My head is full with eleven years’ worth of memories involving hundreds and hundreds of girls. It’s important to tell these stories so the girls feel like they’re a part of history. One of the things I had to learn for myself and have tried to pass on is that you may not be able to choose your family of origin but you can choose your family of creation. We’ve created our own little family at GEMS with memories and traditions and rituals. For some girls, GEMS may be something that they just need for a season as they create their own families and support systems, a bridge to tide them over when they’re in pain and as they slowly emerge as young women. For others, it may remain a constant over the years, a place that always feels like home, no matter how long they’ve been gone.
One of my favorite things about GEMS at any time of year, but especially at the holidays, is that you never know who’s going to walk through the door. Girls who’ve been gone for years will show up for mac ’n’ cheese and the opportunity to relax and catch up with their peers. Girls bring their children, the ever-expanding GEMS extended family of babies, toddlers, and school-age kids, many of whom have literally grown up at GEMS. These kids are now “play cousins” who over the years play together at events and barbecues as their mothers reminisce about the “good old days.” At least once a week, there are the screams of “Oh my God,” “Look who’s here!” and “Ay yo, Rachel—come see who it is!” Girls pretend to look embarrassed by the attention, but they’re obviously pleased to be remembered, to be welcomed. We’ve become the
Cheers
of trafficked girls, the place where everyone’s always glad you came.

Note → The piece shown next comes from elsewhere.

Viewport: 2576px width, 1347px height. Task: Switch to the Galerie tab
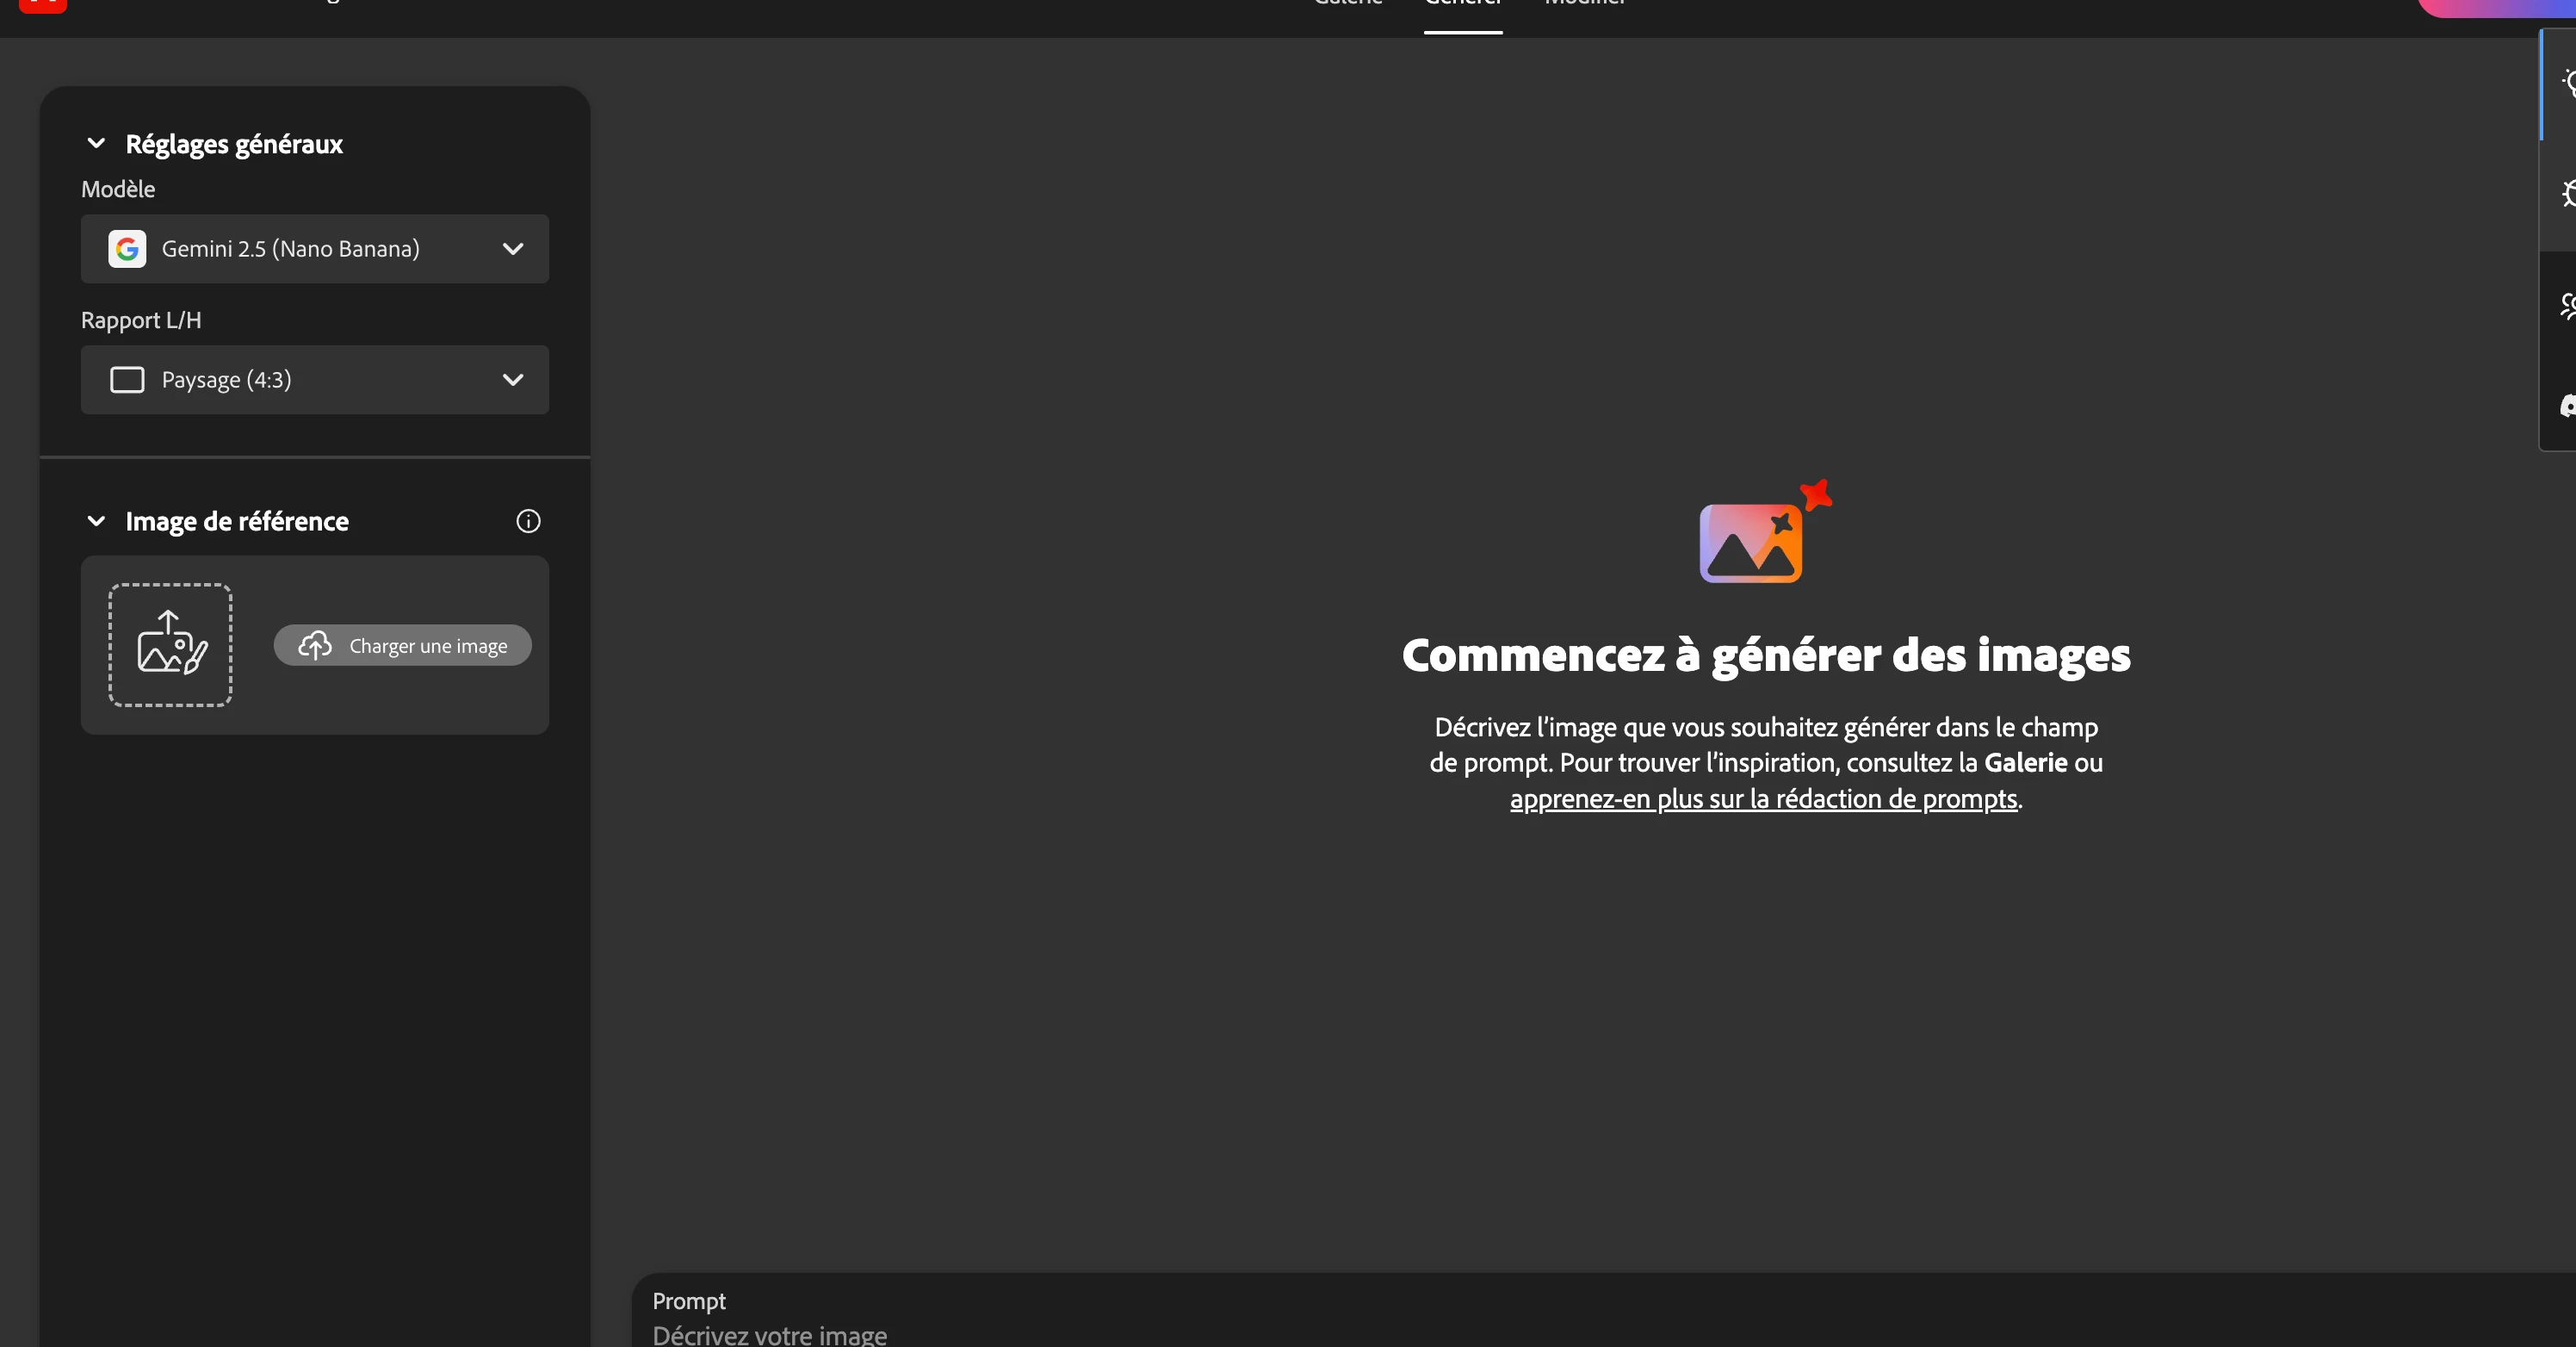point(1348,4)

I’m sitting on the couch, in the middle of an interview with a reporter, when a young woman walks in. She stands by the door, looking at me expectantly. It takes a few seconds to recognize this beautiful young woman as the gangly girl who has been gone for so long. Over the years, I’ve heard that she’s being trafficked to various cities, that she’s doing OK, that she’s doing badly. I’ve wondered for a long time when and if she’ll ever break free. Looking at her, I can tell that she’s back for real, that she’s left him and left the life. Tears roll down my cheeks. The prodigal daughter has returned and while we don’t throw her a huge feast, we do greet her with a lot of excitement and smother her with hugs. Later I wonder if the reporter thinks we’ve staged this little reunion. After all, it is quite miraculous for a girl who came to GEMS when she was twelve years old to return at twenty.